First time mum. I had to go back to work when my baby was 24 weeks (I'm British but live abroad). She's 18 months now and I'm burnt out. Those first 6 months back were so brutal. I used to be a very high performer pre-mat leave. I am just doing my job now.
I hate it. I hate being away from my baby. I hate how small she was when I went back to work. I hate how fat and and ugly and tired I've become. I hate all of it. I hate my bosses for making me go back so early. I despise the people i work for now. I used to respect them and like them. Not anymore.
My day is: get up, spend time with baby for 30 minutes - one hour, work 9-10 hours, spend 2 hours max in the evening with her, work another 2-4 hours, go to bed at midnight, wake up and repeat. She still wakes once a night most nights (early morning) so sleep is a bit broken.

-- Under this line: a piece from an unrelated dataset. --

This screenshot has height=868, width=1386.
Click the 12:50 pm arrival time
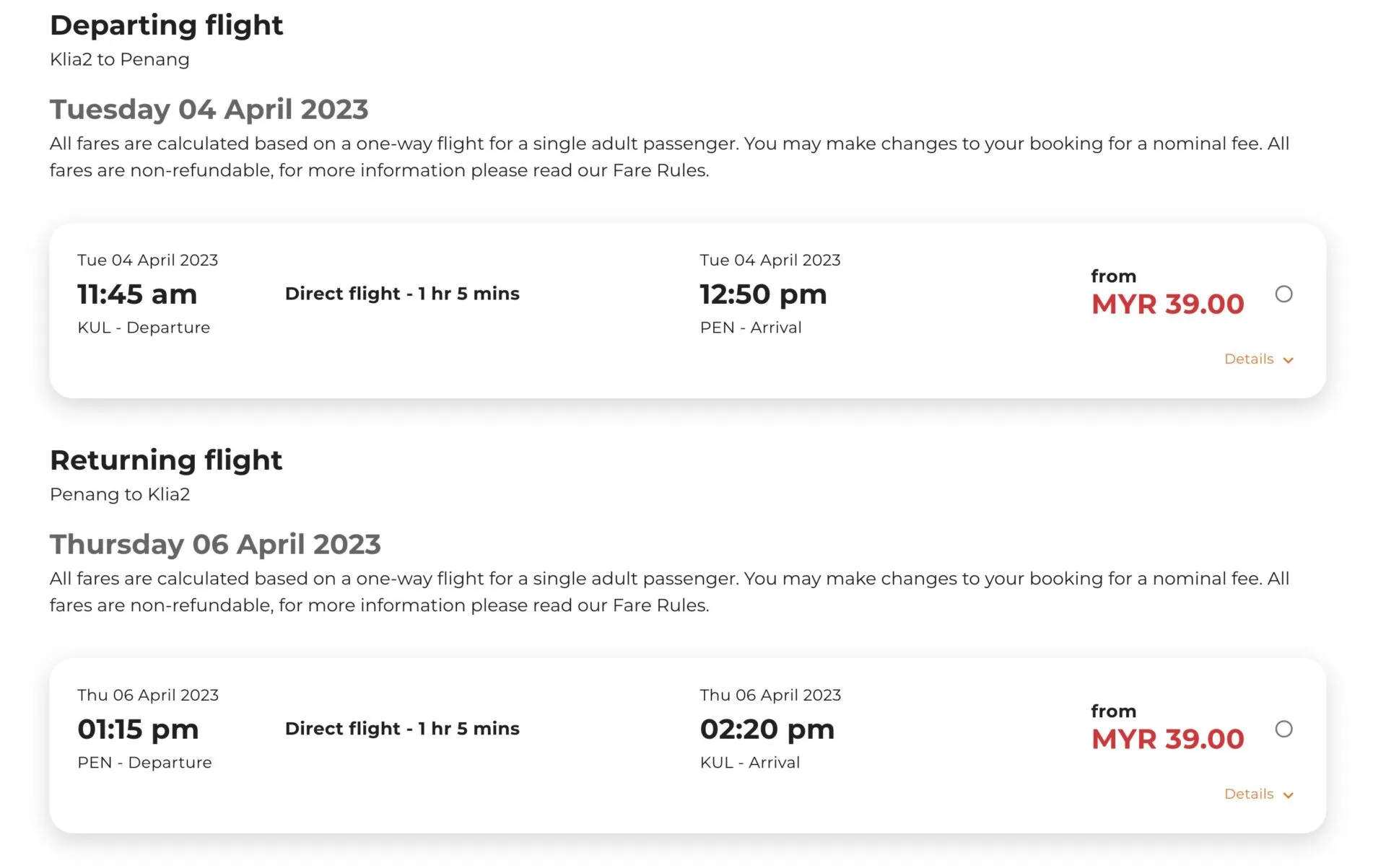click(763, 294)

Weekends are for more work, chores and childcare. I have no time for myself whatsoever. I have nothing good or enjoyable in my life except my toddler.
AIBU to just quit and take a year off?
Or is this how everyone feels after maternity leave?
We'd have to sell the house, fire the nanny and leave the country (I am very much the higher earner). DH makes a lot less, we can't live here on his wage. So me quitting feels....nuclear.
In spite of how I feel about work, apparently my performance is strong. LOL. And the money I make is excellent and allows us to give her a great future.
I can't cut down on my hours or go part time. It's not the done thing here and i have no employment rights.